Treasurer Bill Lockyer said he would like the governor to be honest about “what the possibilities will be.” Senate Budget Committee Chairman Mark Leno (D-San Francisco) is pushing for a precise look at how voters’ lives would be affected if the state had to cut $12 billion more from its spending.
Brown acknowledged that his number crunchers have examined that scenario but will not make those findings public.
“It’s so horrible that we don’t like to release it,” he told reporters last week.
Voters were warned of dire consequences a couple of years ago, when they were asked to approve the same tax extension that Brown seeks now. They said no.
Doomsday never arrived, however. Lawmakers did cut services but found a way — largely through borrowing and clever bookkeeping — to limit the pain. They pushed the state’s financial problem forward, causing it to grow.
Brown appears to prefer reasoning with Californians instead, building on recent polling data that suggests a majority agrees with his budget outlook and his call to extend income, car and sales taxes that expired recently or will do so this summer. He is avoiding, for now at least, the path that proponents of the last tax push took. Their blueprint for a public services disaster did not keep voters in their corner.
“In my experience, scaring voters does not produce the result that a lot of political consultants think it’s going to produce,” said Democratic political consultant Darry Sragow. “Rubbing voters’ faces in it is a very bad idea.”
Sragow says the latest polling suggests that voters grasp that the state has run out of money and they are “desperate for candor and adult leadership…. The voters know we’re in a mess; they know if we don’t get out things are going to get worse; and they are ready to be led. The problem is that nobody has been willing or able to lead them.”

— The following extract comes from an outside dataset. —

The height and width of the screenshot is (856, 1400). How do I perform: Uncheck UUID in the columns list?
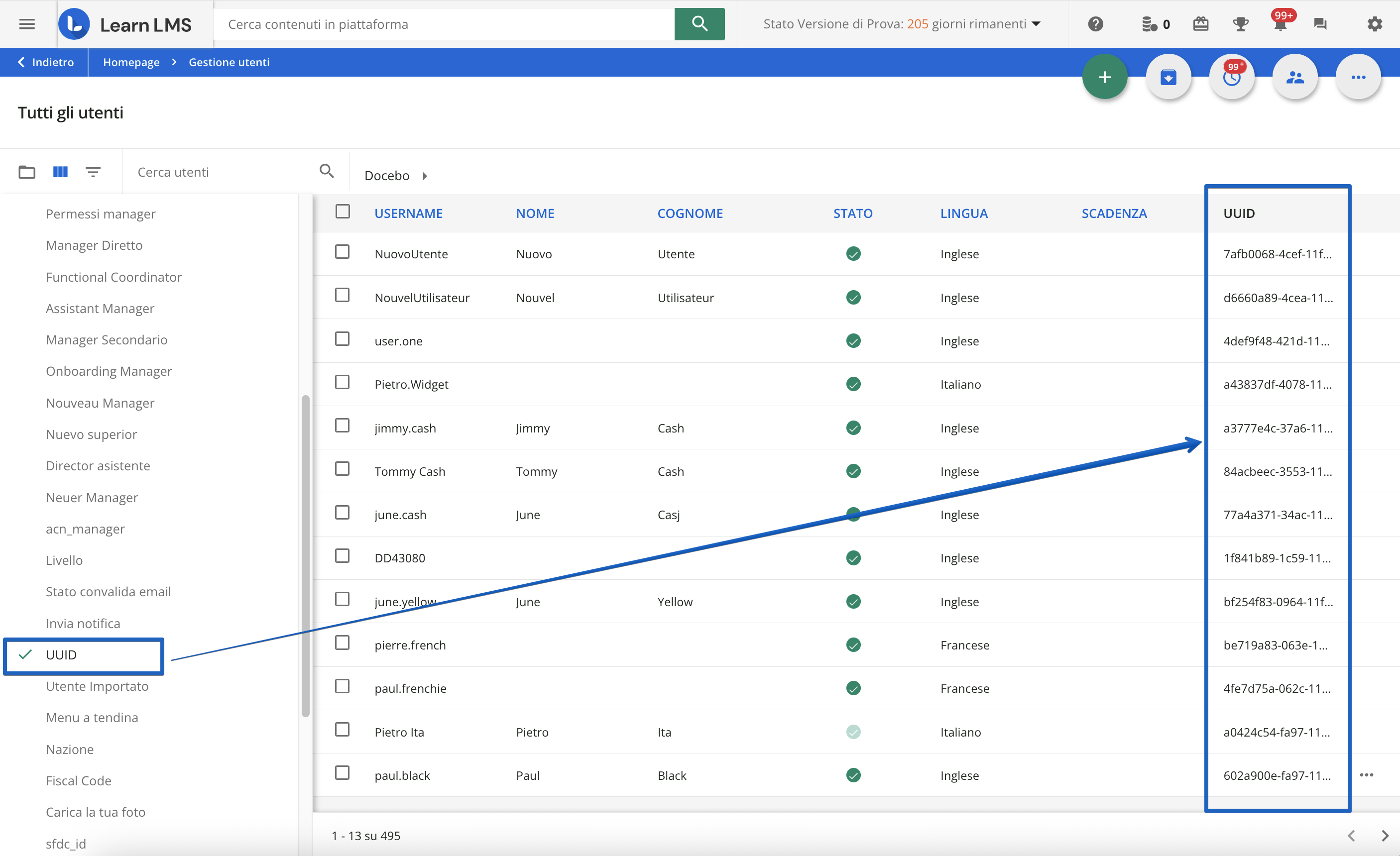click(61, 654)
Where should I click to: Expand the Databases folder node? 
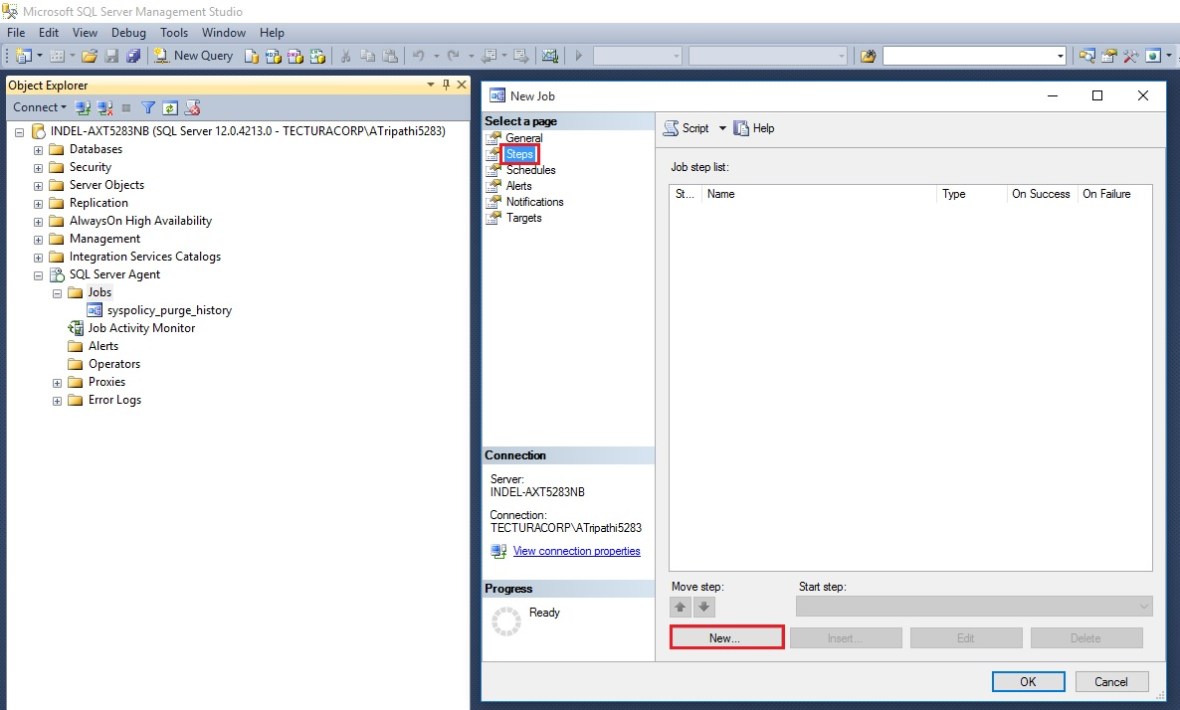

The merits of the threats are no longer the issue, said Dan Schnur, director of the Jesse M. Unruh Institute of Politics at USC.
“There’s only so many times you can cry the sky is falling, because when it doesn’t fall, people stop listening,” he said.
Brown is already getting more attention through other means, Schnur said, such as taking cellphones from state workers and replacing ornate furniture in his cabinet room with a large picnic table. Such moves “give Brown some credibility to ask for some sacrifices,” Schnur said.
“Cut $1 billion out of Medi-Cal and most voters won’t notice. Take away some cellphones and make legislators sit on a picnic bench, and they pay attention,” he said.
A survey by the Public Policy Institute of California released Wednesday found that 53% of Californians support the governor’s tax plan. Larger majorities said they would be willing to raise taxes if the money were used specifically to spare schools, public universities and healthcare programs from further cuts.
Such support could deteriorate if meaningful opposition is organized and millions of dollars are spent on a campaign to block taxes. In addition, the plan could become linked to other proposals as lawmakers try to cobble together a deal to put it on the ballot. In 2009, many voters were so confused by the package the Legislature put before them that they rejected it.
State Republican Party Chairman Ron Nehring said the backing Brown has now is for an abstract budget proposal.
“Regular folks will focus on a tax hike if and when it ever makes it to the ballot,” he said in a statement. “When voters do tune in to another big tax hike, they’ll exercise the same common sense they did when they rejected [previous] tax hikes.”
Nehring says voters should demand that the state instead cut pension benefits, state worker salaries and waste, abuse and other unnecessary spending. Some analysts say that such arguments will resonate with voters unless the governor shows in detail how much more severe the cuts would be without the taxes.
David McCuan, a professor of political science at Sonoma State University, says the odds of a ballot measure passing in a special election — no matter the issue — are always long.
“Only one in three ballot measures pass[es], and the record for special elections is even worse. This is not a recipe for success,” he said.
The tactical disagreement even among supporters of the governor’s budget shows the tightrope Brown is walking as he continues to make his case.
“The most difficult task for any leader is selling the light at the end of the tunnel,” said Schnur. “If you spend too much time talking about the light, you’re out of touch. If you spend too much time out of the tunnel, you’re bringing people down. Maintaining that balance is going to be the key.”